**Exercise requirements**
Could you write out exactly, and only, the lines from the one containing "Viewport: 1266px width, 657px" through the last line of the data, leaving out all pictures?

(Recorded data)
========
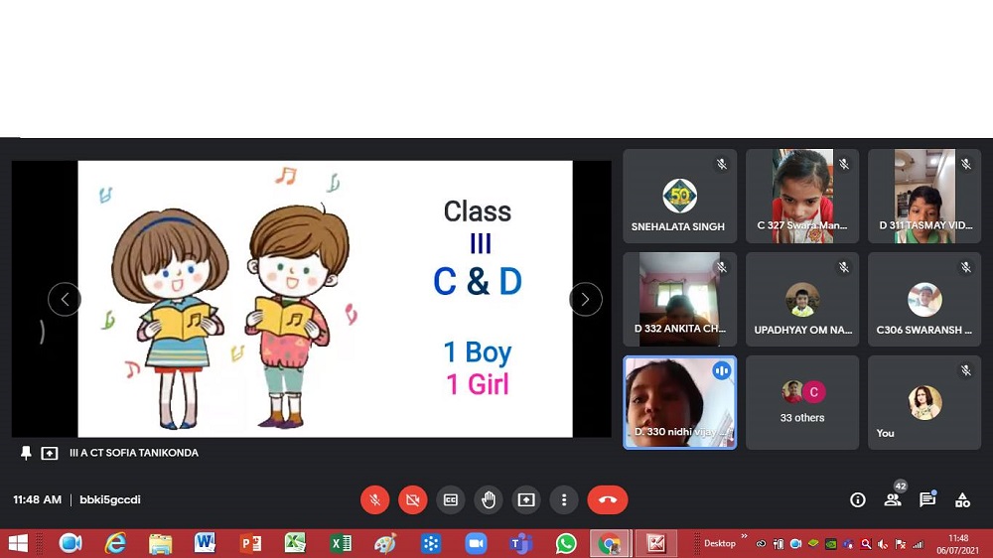Open the meeting details info icon

pyautogui.click(x=858, y=500)
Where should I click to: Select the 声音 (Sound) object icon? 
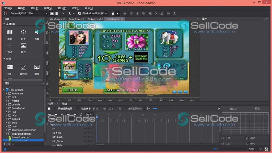37,32

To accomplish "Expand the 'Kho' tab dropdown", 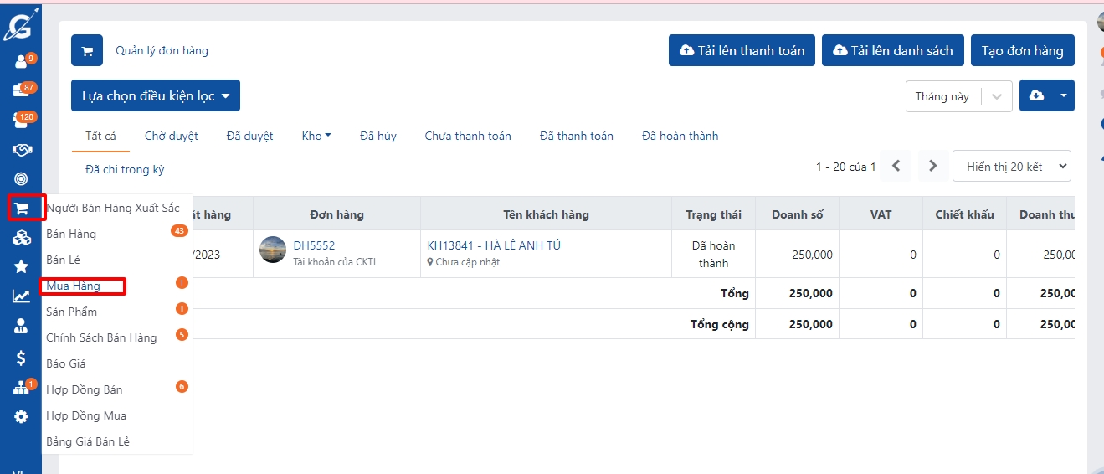I will [316, 136].
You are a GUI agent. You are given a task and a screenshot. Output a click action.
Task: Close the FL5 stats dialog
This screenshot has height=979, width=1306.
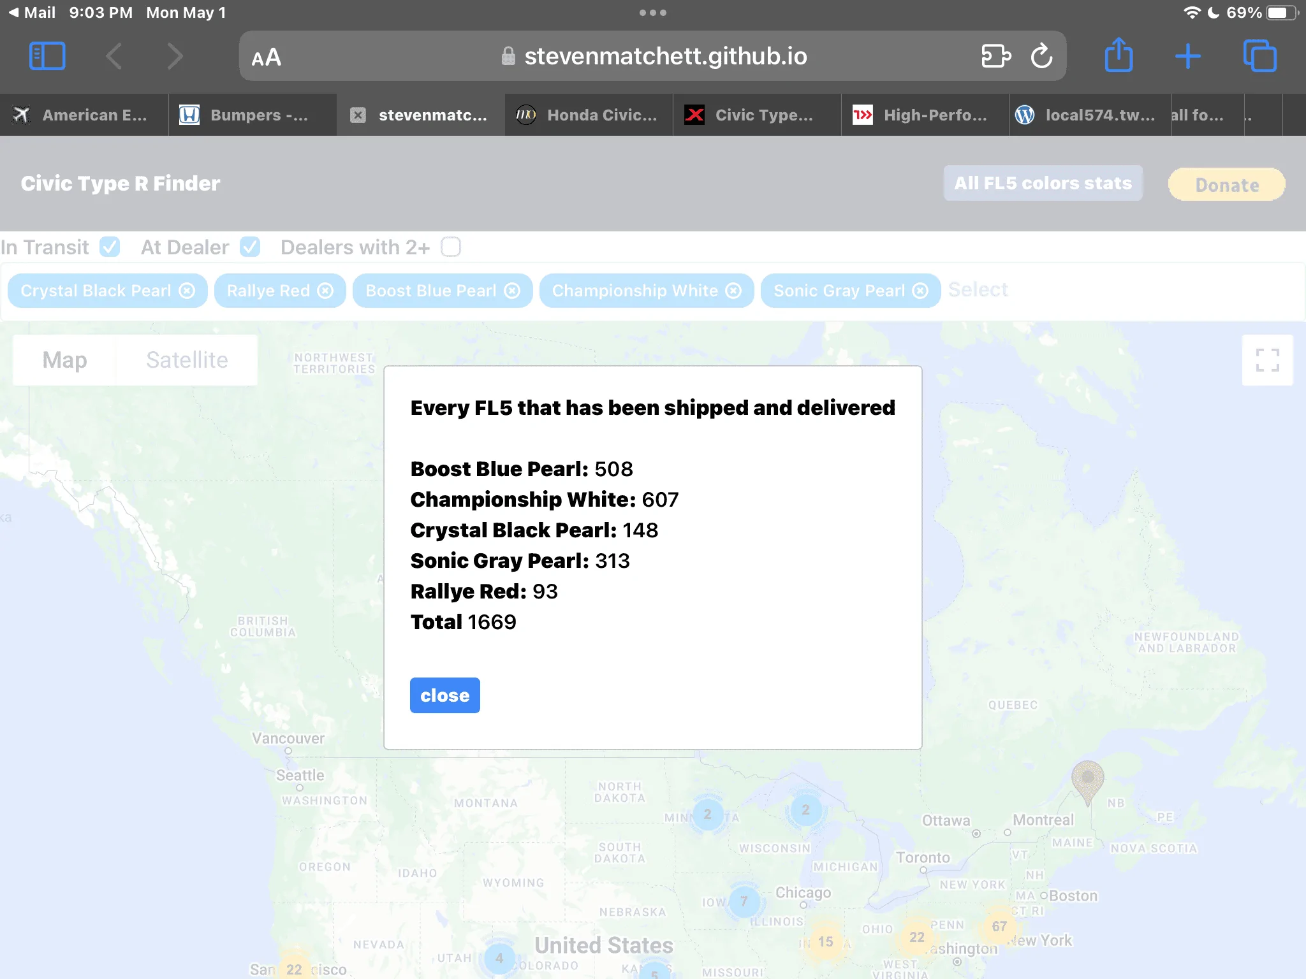point(445,695)
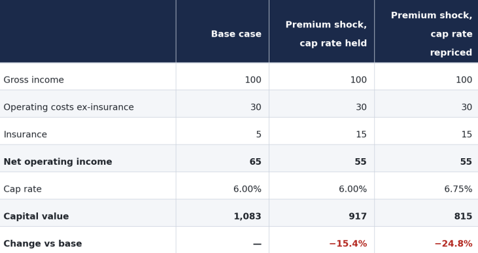The image size is (478, 253).
Task: Select the Premium shock, cap rate held header
Action: (326, 34)
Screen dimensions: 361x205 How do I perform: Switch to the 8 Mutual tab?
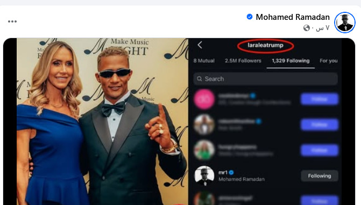(204, 61)
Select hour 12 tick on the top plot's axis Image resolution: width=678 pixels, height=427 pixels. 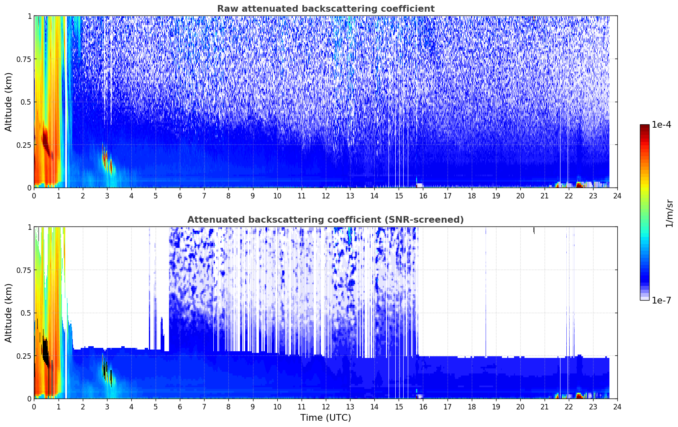point(326,196)
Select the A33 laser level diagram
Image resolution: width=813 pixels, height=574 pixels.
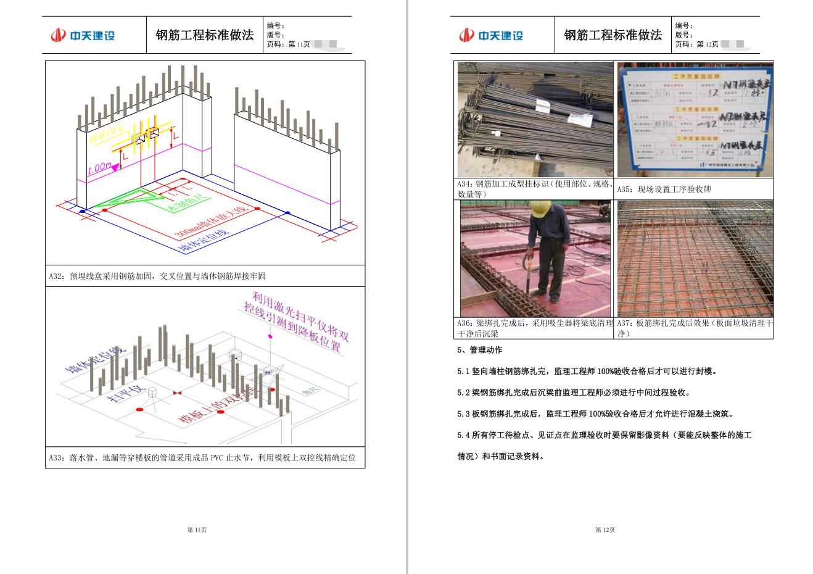(205, 367)
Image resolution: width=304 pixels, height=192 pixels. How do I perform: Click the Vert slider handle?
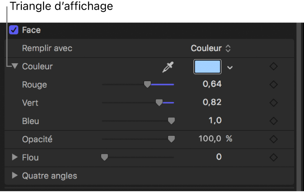click(159, 103)
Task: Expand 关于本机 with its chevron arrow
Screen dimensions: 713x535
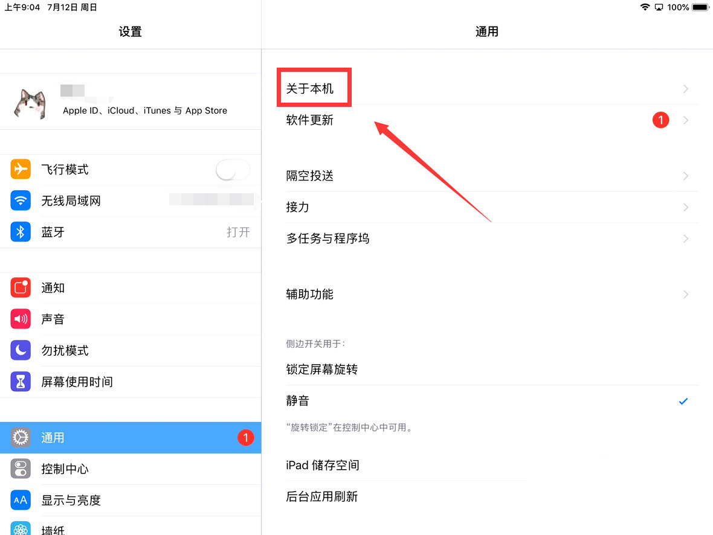Action: coord(685,89)
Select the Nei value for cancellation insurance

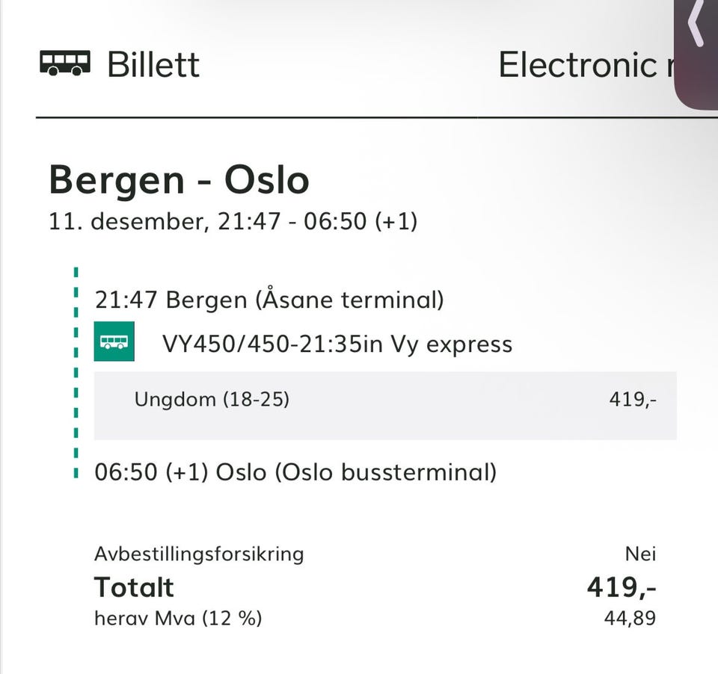(640, 554)
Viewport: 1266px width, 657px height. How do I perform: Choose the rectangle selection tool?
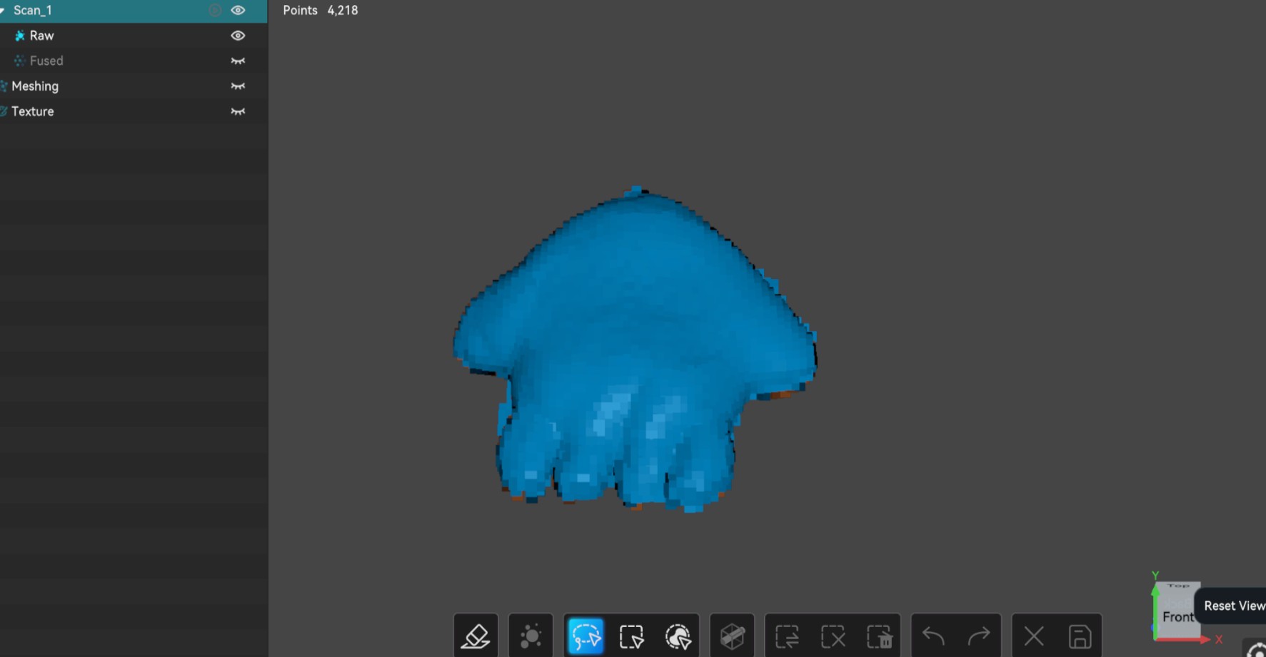632,636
========
**Exercise output**
Viewport: 1266px width, 657px height. How do I perform: Choose the rectangle selection tool?
632,636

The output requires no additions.